◆ **Exercise set**
1. In the passage on Dijkstra's portraits of children, what kind of camera does Dijkstra use?
2. Retype the portion of the passage on Dijkstra's portraits of children that lies between "Employing a wide-format, tripod-based" and "stages in life.", inclusive.

◆ **Document section**
Employing a wide-format, tripod-based photographic film camera – an analogue technology used in photographic family portraiture for over a century – Dijkstra directs the children to pose with no particular facial expression, to be natural in front of the camera, while being aware that a portrait is being made. Taken in their own spaces and habitats, the resulting images carry both a vulnerability and an assuredness. Dijkstra carefully curates the settings, allowing certain details like pot plants or favorite socks to create nuanced symbolism, reminding us of our own childhood idiosyncrasies and allowing a story to evolve. Two brothers sit together on the same chair, their styles of dress and hair clearly marking their individual personalities and different stages in life.

◆ **Excerpted data**

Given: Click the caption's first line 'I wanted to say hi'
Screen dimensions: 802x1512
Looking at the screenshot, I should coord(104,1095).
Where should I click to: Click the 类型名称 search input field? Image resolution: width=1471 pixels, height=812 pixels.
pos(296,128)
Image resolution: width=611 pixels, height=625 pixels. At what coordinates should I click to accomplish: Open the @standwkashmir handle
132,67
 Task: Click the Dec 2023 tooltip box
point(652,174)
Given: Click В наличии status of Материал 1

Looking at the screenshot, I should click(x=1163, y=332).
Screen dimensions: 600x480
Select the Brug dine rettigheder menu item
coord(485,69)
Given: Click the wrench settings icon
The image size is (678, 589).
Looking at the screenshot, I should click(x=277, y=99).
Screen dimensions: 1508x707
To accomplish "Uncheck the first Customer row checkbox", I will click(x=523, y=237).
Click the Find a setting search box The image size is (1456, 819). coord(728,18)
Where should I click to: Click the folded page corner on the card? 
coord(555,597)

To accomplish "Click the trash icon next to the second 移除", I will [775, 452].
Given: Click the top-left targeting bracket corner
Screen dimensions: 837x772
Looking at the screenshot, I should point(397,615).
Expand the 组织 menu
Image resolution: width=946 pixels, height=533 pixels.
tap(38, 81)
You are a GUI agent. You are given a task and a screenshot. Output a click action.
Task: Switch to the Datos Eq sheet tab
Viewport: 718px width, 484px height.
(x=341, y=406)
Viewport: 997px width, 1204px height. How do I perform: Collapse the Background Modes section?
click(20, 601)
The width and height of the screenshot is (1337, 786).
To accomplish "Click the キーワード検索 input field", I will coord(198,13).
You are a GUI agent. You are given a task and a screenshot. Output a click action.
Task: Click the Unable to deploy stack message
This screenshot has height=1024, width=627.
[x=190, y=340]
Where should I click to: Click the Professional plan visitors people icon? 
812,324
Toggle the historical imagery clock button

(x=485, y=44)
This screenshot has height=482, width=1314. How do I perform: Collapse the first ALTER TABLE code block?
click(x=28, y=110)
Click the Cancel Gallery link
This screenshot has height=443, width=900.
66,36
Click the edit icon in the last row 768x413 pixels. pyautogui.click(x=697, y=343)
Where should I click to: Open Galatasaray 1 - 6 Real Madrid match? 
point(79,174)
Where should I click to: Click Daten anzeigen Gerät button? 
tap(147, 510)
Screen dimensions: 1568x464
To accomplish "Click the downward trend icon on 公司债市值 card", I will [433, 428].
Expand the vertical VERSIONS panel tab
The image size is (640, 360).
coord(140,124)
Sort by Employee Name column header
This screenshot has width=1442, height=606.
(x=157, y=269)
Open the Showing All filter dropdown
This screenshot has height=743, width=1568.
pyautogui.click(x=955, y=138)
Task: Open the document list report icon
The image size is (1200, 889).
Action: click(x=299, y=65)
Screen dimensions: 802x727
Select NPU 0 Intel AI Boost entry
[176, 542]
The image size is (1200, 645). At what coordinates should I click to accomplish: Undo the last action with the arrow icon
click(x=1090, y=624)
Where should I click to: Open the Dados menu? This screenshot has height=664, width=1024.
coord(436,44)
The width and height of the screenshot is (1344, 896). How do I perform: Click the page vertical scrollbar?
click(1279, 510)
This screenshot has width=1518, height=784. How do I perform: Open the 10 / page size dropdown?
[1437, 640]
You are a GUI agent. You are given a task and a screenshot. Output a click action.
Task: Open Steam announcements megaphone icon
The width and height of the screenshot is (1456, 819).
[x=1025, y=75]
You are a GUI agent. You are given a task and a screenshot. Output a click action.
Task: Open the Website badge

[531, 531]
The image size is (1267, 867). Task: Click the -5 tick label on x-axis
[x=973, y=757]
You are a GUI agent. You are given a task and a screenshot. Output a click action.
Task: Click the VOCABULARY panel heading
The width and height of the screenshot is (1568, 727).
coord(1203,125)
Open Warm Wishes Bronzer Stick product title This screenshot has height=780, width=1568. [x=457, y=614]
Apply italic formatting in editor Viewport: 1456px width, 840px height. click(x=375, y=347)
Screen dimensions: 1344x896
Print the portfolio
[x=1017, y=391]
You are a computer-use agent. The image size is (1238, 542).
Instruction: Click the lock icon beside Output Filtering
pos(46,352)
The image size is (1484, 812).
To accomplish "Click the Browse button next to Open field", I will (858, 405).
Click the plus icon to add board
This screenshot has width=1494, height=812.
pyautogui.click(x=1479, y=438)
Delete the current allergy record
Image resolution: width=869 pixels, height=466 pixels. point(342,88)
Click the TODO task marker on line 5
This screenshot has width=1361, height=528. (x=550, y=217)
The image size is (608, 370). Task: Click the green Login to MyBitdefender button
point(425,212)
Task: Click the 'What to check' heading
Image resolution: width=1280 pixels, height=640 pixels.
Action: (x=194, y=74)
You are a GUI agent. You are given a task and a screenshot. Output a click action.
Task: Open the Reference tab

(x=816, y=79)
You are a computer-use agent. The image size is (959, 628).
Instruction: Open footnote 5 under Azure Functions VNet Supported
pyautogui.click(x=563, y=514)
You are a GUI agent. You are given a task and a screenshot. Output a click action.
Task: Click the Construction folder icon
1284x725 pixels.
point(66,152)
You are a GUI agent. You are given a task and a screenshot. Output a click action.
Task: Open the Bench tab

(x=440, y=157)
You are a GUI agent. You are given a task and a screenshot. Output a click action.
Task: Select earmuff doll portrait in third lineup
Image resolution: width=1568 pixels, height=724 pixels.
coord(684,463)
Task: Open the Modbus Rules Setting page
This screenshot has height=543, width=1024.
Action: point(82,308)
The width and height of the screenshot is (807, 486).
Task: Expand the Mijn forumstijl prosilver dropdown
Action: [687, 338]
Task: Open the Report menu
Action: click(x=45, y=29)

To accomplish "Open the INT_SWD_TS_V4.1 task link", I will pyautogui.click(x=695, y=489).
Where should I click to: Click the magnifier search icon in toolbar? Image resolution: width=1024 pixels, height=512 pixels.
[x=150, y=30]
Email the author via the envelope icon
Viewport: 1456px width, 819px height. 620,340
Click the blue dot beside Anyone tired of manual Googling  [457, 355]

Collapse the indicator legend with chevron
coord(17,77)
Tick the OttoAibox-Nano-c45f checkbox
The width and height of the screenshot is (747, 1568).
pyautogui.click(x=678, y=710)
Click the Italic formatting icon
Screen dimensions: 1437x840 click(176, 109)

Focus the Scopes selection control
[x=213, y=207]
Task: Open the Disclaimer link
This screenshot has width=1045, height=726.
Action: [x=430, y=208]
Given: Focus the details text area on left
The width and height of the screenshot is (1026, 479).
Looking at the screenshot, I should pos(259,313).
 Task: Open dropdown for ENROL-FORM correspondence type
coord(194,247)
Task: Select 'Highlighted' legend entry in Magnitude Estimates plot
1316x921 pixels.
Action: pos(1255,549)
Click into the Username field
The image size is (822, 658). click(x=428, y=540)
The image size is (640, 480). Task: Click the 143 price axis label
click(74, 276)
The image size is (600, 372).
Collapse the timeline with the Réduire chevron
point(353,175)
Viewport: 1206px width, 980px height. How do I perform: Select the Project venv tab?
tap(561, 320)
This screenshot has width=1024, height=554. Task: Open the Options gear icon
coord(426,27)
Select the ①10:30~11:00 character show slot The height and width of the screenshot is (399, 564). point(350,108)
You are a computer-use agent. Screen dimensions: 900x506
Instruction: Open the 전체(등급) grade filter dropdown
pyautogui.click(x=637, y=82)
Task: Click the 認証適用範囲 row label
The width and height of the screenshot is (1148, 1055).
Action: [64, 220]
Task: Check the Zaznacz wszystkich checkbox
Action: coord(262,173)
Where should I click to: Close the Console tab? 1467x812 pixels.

◆ **Answers for the exercise**
1. A wide-format, tripod-based photographic film camera.

2.
Employing a wide-format, tripod-based photographic film camera – an analogue technology used in photographic family portraiture for over a century – Dijkstra directs the children to pose with no particular facial expression, to be natural in front of the camera, while being aware that a portrait is being made. Taken in their own spaces and habitats, the resulting images carry both a vulnerability and an assuredness. Dijkstra carefully curates the settings, allowing certain details like pot plants or favorite socks to create nuanced symbolism, reminding us of our own childhood idiosyncrasies and allowing a story to evolve. Two brothers sit together on the same chair, their styles of dress and hair clearly marking their individual personalities and different stages in life.